- [WORK REQUIRED] Output the following data exactly.

- [ENTRIES PROVIDED]
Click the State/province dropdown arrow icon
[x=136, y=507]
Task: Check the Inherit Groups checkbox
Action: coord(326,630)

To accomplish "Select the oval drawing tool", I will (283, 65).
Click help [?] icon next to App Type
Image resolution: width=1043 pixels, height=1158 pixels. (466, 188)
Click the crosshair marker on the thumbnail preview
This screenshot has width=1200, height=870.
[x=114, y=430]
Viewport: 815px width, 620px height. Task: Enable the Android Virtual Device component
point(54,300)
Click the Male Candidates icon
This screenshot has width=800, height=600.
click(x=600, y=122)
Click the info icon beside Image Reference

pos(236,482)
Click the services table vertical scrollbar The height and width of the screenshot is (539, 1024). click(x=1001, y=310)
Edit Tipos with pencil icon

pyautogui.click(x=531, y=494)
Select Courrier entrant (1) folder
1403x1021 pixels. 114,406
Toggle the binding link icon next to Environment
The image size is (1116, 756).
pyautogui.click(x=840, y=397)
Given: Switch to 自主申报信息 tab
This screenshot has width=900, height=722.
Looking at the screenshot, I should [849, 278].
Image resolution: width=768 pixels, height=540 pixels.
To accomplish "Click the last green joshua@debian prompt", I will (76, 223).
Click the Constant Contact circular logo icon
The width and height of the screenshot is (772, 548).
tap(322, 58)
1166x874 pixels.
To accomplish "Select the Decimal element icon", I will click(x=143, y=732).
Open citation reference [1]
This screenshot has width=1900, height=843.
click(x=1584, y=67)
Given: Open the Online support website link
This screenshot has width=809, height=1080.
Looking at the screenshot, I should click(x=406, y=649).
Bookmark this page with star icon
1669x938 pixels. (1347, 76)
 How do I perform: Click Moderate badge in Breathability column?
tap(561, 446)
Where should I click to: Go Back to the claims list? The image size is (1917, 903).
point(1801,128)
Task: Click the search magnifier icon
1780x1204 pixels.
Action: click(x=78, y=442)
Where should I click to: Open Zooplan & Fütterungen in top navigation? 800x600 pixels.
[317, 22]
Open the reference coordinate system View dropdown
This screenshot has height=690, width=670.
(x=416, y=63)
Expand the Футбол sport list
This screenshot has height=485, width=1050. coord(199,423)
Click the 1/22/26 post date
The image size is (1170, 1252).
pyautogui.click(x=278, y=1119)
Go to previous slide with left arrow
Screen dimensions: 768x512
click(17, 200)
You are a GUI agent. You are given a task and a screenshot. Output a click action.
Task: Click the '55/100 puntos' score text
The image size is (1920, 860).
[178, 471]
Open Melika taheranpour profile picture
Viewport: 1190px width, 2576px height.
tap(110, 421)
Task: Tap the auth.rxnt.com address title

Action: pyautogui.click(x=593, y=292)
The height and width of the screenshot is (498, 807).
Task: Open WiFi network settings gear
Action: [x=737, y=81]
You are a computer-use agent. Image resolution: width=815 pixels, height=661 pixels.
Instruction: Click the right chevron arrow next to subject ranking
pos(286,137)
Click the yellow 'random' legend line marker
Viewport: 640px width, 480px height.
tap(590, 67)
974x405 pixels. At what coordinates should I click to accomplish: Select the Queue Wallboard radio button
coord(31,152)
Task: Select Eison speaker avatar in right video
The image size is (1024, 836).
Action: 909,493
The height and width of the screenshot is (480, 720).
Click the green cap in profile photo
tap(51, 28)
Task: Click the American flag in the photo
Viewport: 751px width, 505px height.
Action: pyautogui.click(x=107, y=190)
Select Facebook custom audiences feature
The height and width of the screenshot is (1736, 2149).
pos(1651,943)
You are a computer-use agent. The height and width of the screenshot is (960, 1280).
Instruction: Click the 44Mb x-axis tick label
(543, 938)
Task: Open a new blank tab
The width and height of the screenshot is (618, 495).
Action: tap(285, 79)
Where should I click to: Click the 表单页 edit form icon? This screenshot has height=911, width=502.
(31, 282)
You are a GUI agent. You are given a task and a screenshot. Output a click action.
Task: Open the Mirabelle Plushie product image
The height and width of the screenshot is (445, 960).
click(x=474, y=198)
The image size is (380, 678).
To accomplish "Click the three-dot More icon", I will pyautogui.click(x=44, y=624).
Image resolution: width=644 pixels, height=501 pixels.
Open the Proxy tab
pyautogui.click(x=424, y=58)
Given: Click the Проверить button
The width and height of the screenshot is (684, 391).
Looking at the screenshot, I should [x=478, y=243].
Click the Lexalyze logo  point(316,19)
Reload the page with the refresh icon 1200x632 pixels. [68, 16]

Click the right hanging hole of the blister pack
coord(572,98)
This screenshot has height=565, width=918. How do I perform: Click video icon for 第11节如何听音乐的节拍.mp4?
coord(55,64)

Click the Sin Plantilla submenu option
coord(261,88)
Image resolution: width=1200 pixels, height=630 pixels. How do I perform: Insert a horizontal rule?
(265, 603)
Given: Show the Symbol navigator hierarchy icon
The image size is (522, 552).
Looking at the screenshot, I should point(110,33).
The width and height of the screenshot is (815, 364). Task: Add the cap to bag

- [OUTPUT OF THE EXERCISE]
Click the State/province dropdown arrow icon
[x=136, y=507]
Task: Check the Inherit Groups checkbox
Action: coord(326,630)

To accomplish "Select the oval drawing tool", I will (283, 65).
Click help [?] icon next to App Type
Image resolution: width=1043 pixels, height=1158 pixels. (466, 188)
Click the crosshair marker on the thumbnail preview
This screenshot has width=1200, height=870.
[x=114, y=430]
Viewport: 815px width, 620px height. Task: Enable the Android Virtual Device component
point(54,300)
Click the Male Candidates icon
This screenshot has width=800, height=600.
click(x=600, y=122)
Click the info icon beside Image Reference

pos(236,482)
Click the services table vertical scrollbar The height and width of the screenshot is (539, 1024). click(x=1001, y=310)
Edit Tipos with pencil icon

pyautogui.click(x=531, y=494)
Select Courrier entrant (1) folder
1403x1021 pixels. 114,406
Toggle the binding link icon next to Environment
The image size is (1116, 756).
pyautogui.click(x=840, y=397)
Given: Switch to 自主申报信息 tab
This screenshot has width=900, height=722.
Looking at the screenshot, I should [849, 278].
Image resolution: width=768 pixels, height=540 pixels.
To accomplish "Click the last green joshua@debian prompt", I will (76, 223).
Click the Constant Contact circular logo icon
The width and height of the screenshot is (772, 548).
tap(322, 58)
1166x874 pixels.
To accomplish "Select the Decimal element icon", I will click(x=143, y=732).
Open citation reference [1]
This screenshot has width=1900, height=843.
click(x=1584, y=67)
Given: Open the Online support website link
This screenshot has width=809, height=1080.
Looking at the screenshot, I should click(x=406, y=649).
Bookmark this page with star icon
1669x938 pixels. (1347, 76)
 How do I perform: Click Moderate badge in Breathability column?
tap(561, 446)
Where should I click to: Go Back to the claims list? The image size is (1917, 903).
point(1801,128)
Task: Click the search magnifier icon
1780x1204 pixels.
Action: click(x=78, y=442)
Where should I click to: Open Zooplan & Fütterungen in top navigation? 800x600 pixels.
[317, 22]
Open the reference coordinate system View dropdown
This screenshot has height=690, width=670.
(x=416, y=63)
Expand the Футбол sport list
This screenshot has height=485, width=1050. coord(199,423)
Click the 1/22/26 post date
The image size is (1170, 1252).
pyautogui.click(x=278, y=1119)
Go to previous slide with left arrow
Screen dimensions: 768x512
click(17, 200)
You are a GUI agent. You are given a task and a screenshot. Output a click action.
Task: Click the '55/100 puntos' score text
The image size is (1920, 860).
[178, 471]
Open Melika taheranpour profile picture
Viewport: 1190px width, 2576px height.
tap(110, 421)
Task: Tap the auth.rxnt.com address title

Action: pyautogui.click(x=593, y=292)
The height and width of the screenshot is (498, 807).
Task: Open WiFi network settings gear
Action: [x=737, y=81]
You are a computer-use agent. Image resolution: width=815 pixels, height=661 pixels.
Instruction: Click the right chevron arrow next to subject ranking
pos(286,137)
Click the yellow 'random' legend line marker
Viewport: 640px width, 480px height.
tap(590, 67)
974x405 pixels. At what coordinates should I click to accomplish: Select the Queue Wallboard radio button
coord(31,152)
Task: Select Eison speaker avatar in right video
The image size is (1024, 836).
Action: 909,493
The height and width of the screenshot is (480, 720).
Click the green cap in profile photo
tap(51, 28)
Task: Click the American flag in the photo
Viewport: 751px width, 505px height.
Action: pyautogui.click(x=107, y=190)
Select Facebook custom audiences feature
The height and width of the screenshot is (1736, 2149).
pos(1651,943)
You are a computer-use agent. The height and width of the screenshot is (960, 1280).
Instruction: Click the 44Mb x-axis tick label
(543, 938)
Task: Open a new blank tab
The width and height of the screenshot is (618, 495).
Action: tap(285, 79)
Where should I click to: Click the 表单页 edit form icon? This screenshot has height=911, width=502.
(31, 282)
You are a GUI agent. You are given a task and a screenshot. Output a click action.
Task: Open the Mirabelle Plushie product image
The height and width of the screenshot is (445, 960).
click(x=474, y=198)
The image size is (380, 678).
To accomplish "Click the three-dot More icon", I will pyautogui.click(x=44, y=624).
Image resolution: width=644 pixels, height=501 pixels.
Open the Proxy tab
pyautogui.click(x=424, y=58)
Given: Click the Проверить button
The width and height of the screenshot is (684, 391).
Looking at the screenshot, I should [x=478, y=243].
Click the Lexalyze logo  point(316,19)
Reload the page with the refresh icon 1200x632 pixels. [68, 16]

Click the right hanging hole of the blister pack
coord(572,98)
This screenshot has height=565, width=918. How do I perform: Click video icon for 第11节如何听音乐的节拍.mp4?
coord(55,64)

Click the Sin Plantilla submenu option
coord(261,88)
Image resolution: width=1200 pixels, height=630 pixels. How do I perform: Insert a horizontal rule?
(265, 603)
Given: Show the Symbol navigator hierarchy icon
The image size is (522, 552).
Looking at the screenshot, I should point(110,33).
The width and height of the screenshot is (815, 364). Task: Add the cap to bag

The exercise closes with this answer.